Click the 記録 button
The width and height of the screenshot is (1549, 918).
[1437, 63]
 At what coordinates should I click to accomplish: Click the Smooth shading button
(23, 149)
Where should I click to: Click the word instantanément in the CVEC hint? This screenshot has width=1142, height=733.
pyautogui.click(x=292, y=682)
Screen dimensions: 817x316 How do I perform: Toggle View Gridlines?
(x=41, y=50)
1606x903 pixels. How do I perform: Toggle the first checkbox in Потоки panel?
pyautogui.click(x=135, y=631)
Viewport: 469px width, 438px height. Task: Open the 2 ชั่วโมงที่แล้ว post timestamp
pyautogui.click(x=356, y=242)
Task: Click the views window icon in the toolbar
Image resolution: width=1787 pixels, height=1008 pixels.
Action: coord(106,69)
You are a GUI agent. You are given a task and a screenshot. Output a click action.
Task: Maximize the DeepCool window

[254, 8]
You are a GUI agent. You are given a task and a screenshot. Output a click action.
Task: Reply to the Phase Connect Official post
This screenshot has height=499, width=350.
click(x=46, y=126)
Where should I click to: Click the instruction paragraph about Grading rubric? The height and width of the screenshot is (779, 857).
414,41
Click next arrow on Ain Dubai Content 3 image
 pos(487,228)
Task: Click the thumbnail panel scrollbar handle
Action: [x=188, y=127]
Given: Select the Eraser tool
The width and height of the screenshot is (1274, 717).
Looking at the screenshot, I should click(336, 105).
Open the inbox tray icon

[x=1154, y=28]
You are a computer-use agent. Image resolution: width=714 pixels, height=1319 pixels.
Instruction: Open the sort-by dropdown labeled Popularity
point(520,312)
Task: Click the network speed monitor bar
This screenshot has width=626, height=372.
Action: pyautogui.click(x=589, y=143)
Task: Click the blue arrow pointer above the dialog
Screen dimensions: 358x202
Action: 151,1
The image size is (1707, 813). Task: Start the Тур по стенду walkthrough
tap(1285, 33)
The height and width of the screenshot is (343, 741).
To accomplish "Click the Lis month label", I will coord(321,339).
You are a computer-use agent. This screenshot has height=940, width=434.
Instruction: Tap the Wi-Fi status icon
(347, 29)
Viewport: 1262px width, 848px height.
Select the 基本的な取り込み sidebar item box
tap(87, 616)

_Aim_
Copy the entries above from the first line through the line holding "Action: coord(106,69)", inclusive, reproducing each line verbatim.

_Task output_
Click the 記録 button
The width and height of the screenshot is (1549, 918).
[1437, 63]
 At what coordinates should I click to accomplish: Click the Smooth shading button
(23, 149)
Where should I click to: Click the word instantanément in the CVEC hint? This screenshot has width=1142, height=733.
pyautogui.click(x=292, y=682)
Screen dimensions: 817x316 How do I perform: Toggle View Gridlines?
(x=41, y=50)
1606x903 pixels. How do I perform: Toggle the first checkbox in Потоки panel?
pyautogui.click(x=135, y=631)
Viewport: 469px width, 438px height. Task: Open the 2 ชั่วโมงที่แล้ว post timestamp
pyautogui.click(x=356, y=242)
Task: Click the views window icon in the toolbar
Image resolution: width=1787 pixels, height=1008 pixels.
Action: coord(106,69)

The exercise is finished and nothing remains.